To continue our journey to account-based marketing success, one of the key tasks to complete is assessing your current organizational processes and understanding how they need to be adjusted to fit an ABM program. Now, this isn't to say your current setup isn't fantastic, but there are critical changes an organization must go through in order to become ABM ready. Adapting is a great skill to have anyway, so take the opportunity to learn more about it through this process!
To help set our course, we'll start by using what's called an ABM Maturity Model; essentially, this helps you benchmark your current status and gain insights into where you're going in your organization.
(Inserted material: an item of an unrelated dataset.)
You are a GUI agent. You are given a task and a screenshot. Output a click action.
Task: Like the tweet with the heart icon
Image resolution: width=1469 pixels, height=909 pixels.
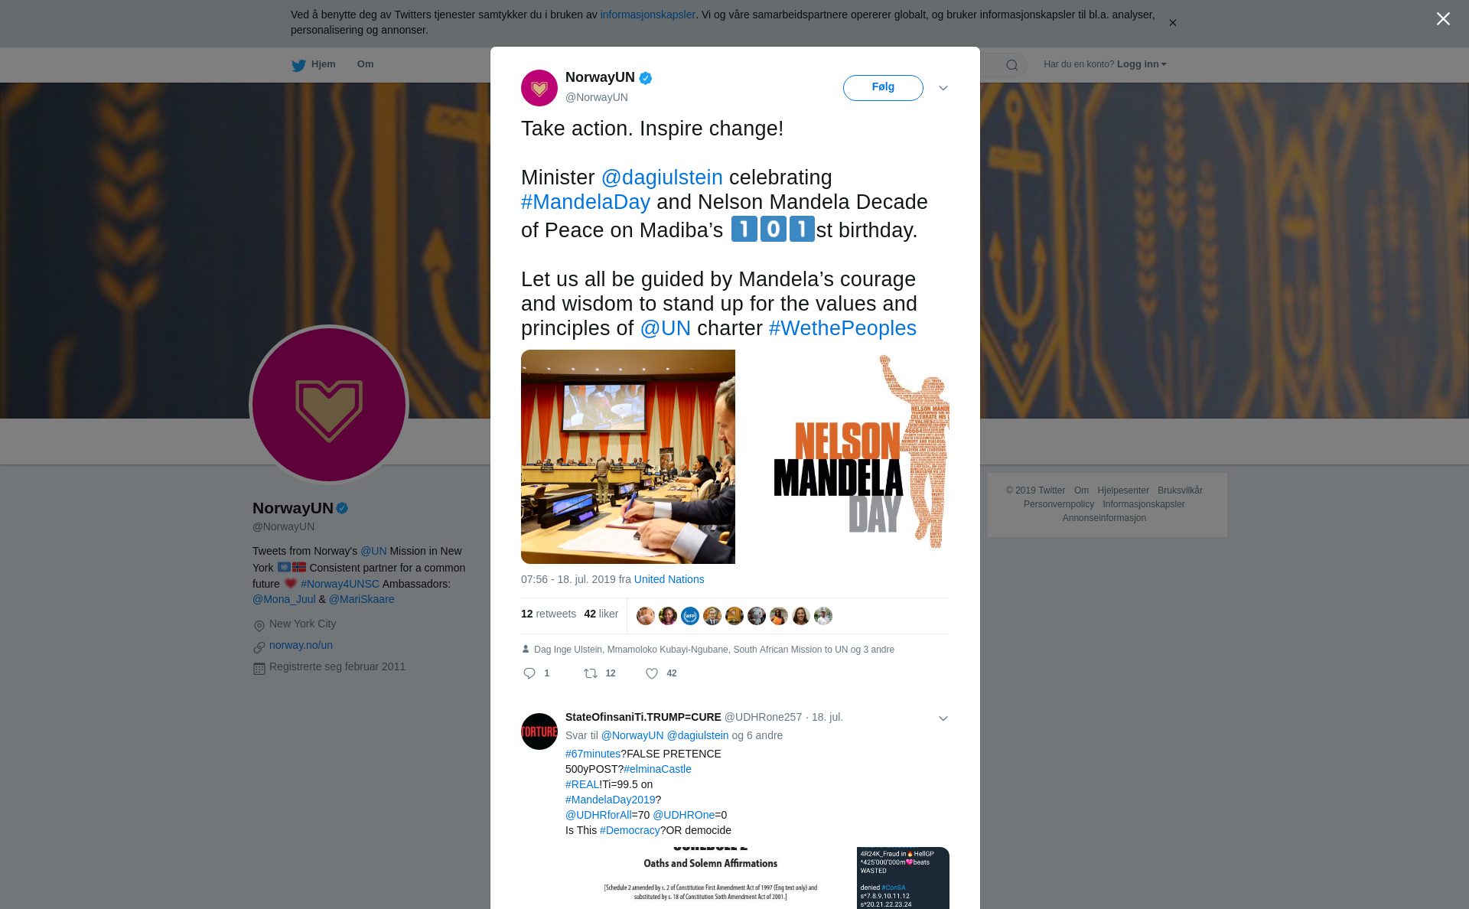pyautogui.click(x=652, y=673)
The model has 3 tiers: beginner, mid-level, and expert. These tiers denote readiness across 4 organization components that are vital to ABM success: Sales & Marketing alignment, Target Accounts, Marketing Programs, and Measurement. Don't worry if this feels a little confusing now, it will become more clear as we move through the chapter. To start, let's take a look at Tier 1 and its components.
Tier 1 Maturity: Beginner ABM
Remember, ABM is a strategic, scalable program that requires organizational alignment, so ensuring your business has a solid foundation makes growing your digital campaigns a much easier task in the future. Beginning with the basics, here is what you will need to qualify as Tier 1 ready for ABM.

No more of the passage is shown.